**WHAT IS REQUIRED**
Please reproduce the line containing "[Parte tour dell’Isola" and every line after it in the records below, exactly and with nothing else.

Stored records
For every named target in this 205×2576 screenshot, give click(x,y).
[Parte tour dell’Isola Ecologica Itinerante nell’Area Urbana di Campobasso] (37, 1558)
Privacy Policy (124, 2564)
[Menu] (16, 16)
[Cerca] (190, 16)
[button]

**FINISHED EXERCISE**
[Parte tour dell’Isola Ecologica Itinerante nell’Area Urbana di Campobasso] (37, 1558)
Privacy Policy (124, 2564)
[Menu] (16, 16)
[Cerca] (190, 16)
[button]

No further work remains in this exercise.